Keywords: Cardiac resynchronization, Super-responders, Electrical synchrony, Mechanical synchrony
Introduction
Cardiac resynchronization therapy (CRT) is a cornerstone in contemporary heart failure (HF) management due to the reduction in morbidity and mortality after implantation.[1–3] It corrects cardiac electrical and mechanical dyssynchrony by simultaneous pacing of the left and right ventricles, thus improving pump efficiency.[4] Following CRT, approximately 10% to 25% of recipients, commonly termed super-responders (SRs), improve enough to recover near-normal or normal cardiac function and diameters.[5–7] There is a lot of scientific evidence in support of SRs often appearing a better prognosis than non-responders and other responders.[5–7] Manne et al revealed that SRs (left ventricular ejection fraction (LVEF) ≥ 50%) could achieved similar survival to the normal population.[8]
However, after normalization of cardiac function and prognosis, the extent to which cardiac synchrony SRs is regained has not been previously studied. Whether these exceptional patients still need continuous biventricular (BIV) pacing to correct cardiac electrical and mechanical dyssynchrony remains unclear. The aim of this study was to evaluate the cardiac electrical and mechanical synchrony of SRs, especially with regard to their intrinsic rhythm after super-response. The major hypothesis of the study is whether SRs could maintain normal cardiac mechanical synchrony and still need continuous BIV pacing after recovery of cardiac function.
Methods
Ethical approval
The study protocol was approved by the Local Medical Ethics Committee, and written informed consent was obtained from every participant.
Patient selection and study design
This was a two-center observational study. We analyzed data from all patients who received CRT or CRT defibrillator (CRTD) between November 2008 and December 2016 at the Affiliated Zhangjiagang Hospital of Soochow University (Suzhou, China) and the First Affiliated Hospital of Nanjing Medical University (Nanjing, China) to identify SRs consecutively. The indication for CRT/CRTD implantation was determined according to the guidelines at the time of implantation. Echocardiography was performed, and related parameters, including LVEF, were measured by experienced technicians. Super-response was defined as an absolute LVEF ≥ 50% after implantation. All patients who met the super-response criteria were included. Patients who had persistent atrial fibrillation (AF) or atrial ventricular block (AVB) or who died during follow-up were excluded.

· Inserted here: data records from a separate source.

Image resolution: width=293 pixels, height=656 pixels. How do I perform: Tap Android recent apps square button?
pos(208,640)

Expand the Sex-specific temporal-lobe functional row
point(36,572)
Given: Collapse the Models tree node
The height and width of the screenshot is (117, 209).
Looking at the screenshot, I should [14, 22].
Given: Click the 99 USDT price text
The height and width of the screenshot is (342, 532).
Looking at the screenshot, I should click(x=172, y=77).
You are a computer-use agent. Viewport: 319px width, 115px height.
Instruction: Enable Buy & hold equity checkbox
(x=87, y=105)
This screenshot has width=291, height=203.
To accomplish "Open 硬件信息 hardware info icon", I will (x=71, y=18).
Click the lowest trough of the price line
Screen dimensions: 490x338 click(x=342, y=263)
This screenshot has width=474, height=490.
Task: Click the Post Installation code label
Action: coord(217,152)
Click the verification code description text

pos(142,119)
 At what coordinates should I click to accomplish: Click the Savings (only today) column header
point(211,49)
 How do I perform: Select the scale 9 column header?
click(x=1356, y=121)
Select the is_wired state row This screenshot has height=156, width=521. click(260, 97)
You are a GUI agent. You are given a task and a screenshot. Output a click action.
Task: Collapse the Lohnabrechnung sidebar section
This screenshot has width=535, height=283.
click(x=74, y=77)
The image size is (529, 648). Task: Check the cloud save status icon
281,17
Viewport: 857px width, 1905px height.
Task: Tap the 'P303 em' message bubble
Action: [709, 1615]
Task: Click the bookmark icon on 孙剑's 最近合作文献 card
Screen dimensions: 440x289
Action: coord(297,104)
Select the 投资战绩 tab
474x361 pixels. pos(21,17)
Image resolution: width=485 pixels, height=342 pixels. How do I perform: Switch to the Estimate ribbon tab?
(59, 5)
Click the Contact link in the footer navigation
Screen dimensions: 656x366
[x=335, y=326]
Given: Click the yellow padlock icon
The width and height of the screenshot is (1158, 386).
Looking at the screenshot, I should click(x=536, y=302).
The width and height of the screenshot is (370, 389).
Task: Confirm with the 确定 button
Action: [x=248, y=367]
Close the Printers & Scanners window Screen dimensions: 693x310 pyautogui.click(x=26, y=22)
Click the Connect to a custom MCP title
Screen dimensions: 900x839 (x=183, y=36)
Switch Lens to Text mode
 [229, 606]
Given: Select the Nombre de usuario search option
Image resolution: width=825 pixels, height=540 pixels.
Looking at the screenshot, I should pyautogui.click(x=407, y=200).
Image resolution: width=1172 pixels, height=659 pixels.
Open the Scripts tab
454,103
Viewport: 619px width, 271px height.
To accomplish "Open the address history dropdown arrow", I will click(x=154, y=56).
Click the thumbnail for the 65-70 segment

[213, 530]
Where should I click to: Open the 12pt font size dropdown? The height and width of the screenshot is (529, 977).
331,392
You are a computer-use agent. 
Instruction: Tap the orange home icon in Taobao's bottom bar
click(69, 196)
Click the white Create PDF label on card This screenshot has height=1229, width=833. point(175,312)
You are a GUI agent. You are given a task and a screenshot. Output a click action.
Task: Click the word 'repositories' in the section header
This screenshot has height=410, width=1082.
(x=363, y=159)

In this study, we evaluated cardiac synchrony (both electrical synchrony and mechanical synchrony) of SRs with regard to three different rhythms: (1) the pre-CRT rhythm, which was the intrinsic rhythm before CRT implantation, (2) the off-pace rhythm, which was the intrinsic rhythm after super-response, and (3) the BIV-paced rhythm, which was the BIV pacing after super-response.
Assessments of cardiac electrical synchrony
Cardiac electrical synchrony was assessed by standard 12-lead surface electrocardiograms (ECGs), which were recorded at a speed of 25 mm/s and a gain setting of 10 mm/mV. QRS morphology and intervals were manually measured by two independent electrophysiologists. Intrinsic QRS duration was defined as the widest interval in any of the 12 leads. Paced QRS duration was measured from the pulse signal to the end of the QRS complex on the lead with the widest QRS. Left bundle branch block (LBBB) diagnosis was defined according to the American Heart Association/American College of Cardiology Foundation/Heart Rhythm Society recommendations published in 2009.[9]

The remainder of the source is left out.